Write out each entry once more so that it matches the original exactly.

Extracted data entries
·····
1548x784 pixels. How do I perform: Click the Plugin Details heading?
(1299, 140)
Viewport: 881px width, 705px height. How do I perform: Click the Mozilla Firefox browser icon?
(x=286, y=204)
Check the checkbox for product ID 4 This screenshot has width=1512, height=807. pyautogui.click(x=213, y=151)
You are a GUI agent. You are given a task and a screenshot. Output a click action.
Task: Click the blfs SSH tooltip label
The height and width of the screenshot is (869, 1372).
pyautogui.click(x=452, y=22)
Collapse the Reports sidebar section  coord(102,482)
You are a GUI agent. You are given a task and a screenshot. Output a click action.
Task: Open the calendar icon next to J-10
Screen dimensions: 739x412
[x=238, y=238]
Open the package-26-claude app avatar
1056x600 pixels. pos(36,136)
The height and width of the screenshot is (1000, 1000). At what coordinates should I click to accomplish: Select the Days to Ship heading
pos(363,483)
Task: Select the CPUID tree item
·····
• EXPECTED ANSWER:
1548x784 pixels. How do I perform: Click the Plugin Details heading?
(1299, 140)
Viewport: 881px width, 705px height. How do I perform: Click the Mozilla Firefox browser icon?
(x=286, y=204)
Check the checkbox for product ID 4 This screenshot has width=1512, height=807. pyautogui.click(x=213, y=151)
You are a GUI agent. You are given a task and a screenshot. Output a click action.
Task: Click the blfs SSH tooltip label
The height and width of the screenshot is (869, 1372).
pyautogui.click(x=452, y=22)
Collapse the Reports sidebar section  coord(102,482)
You are a GUI agent. You are given a task and a screenshot. Output a click action.
Task: Open the calendar icon next to J-10
Screen dimensions: 739x412
[x=238, y=238]
Open the package-26-claude app avatar
1056x600 pixels. pos(36,136)
The height and width of the screenshot is (1000, 1000). At what coordinates should I click to accomplish: Select the Days to Ship heading
pos(363,483)
Task: Select the CPUID tree item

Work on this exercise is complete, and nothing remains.